Tumble Forth: Words in the shell

Now that we have a bootloader, we have enough breathing space for a powerful system. What shall it be? A popular first system is a BASIC interpreter. An advantage of BASIC is that you already know how you’d go about implementing it, it’s intuitive. It’s also genuinely simple to implement.

The problem with BASIC is that it can’t climb very high in the abstraction ladder. Code quickly develop into a spaghetti mess as it grows more complex. It’s not realistic to imagine a C compiler developed in BASIC1.

But the naive simplicity of the concept is enticing, I understand if you’re aching to implement one. I’ll wait…

Back yet? Alright, now let’s write a Forth.

What is Forth?

I imagine that right now, you're feeling a bit like Alice. Tumbling down the rabbit hole?

Unfortunately, no one can be told what Forth is, you have to see it for yourself.
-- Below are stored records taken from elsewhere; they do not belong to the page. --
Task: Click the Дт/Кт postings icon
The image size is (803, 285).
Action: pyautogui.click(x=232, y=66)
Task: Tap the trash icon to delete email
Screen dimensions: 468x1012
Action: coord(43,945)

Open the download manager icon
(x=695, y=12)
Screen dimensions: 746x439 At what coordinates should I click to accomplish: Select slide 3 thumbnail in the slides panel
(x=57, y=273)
But what the heck, I’m going to try anyways: Forth is the combination of very simple concepts leading to an explosion of possibilities, which if skillfully2 combined lead to other explosions of possibilities, and so forth. The first of such concepts we’ll explore is the most important one: the interpret loop.

The Interpret Loop

The Forth interpret loop is very simple:

  1. Read a word from input.
  2. Is it a number?3
  3. Yes? Push that number to Parameter Stack4 and go to 1.
  4. No? Then is that word in the dictionary5?
  5. Yes? Execute it and go to 1.
  6. No? “Word not found” error. Go to 1.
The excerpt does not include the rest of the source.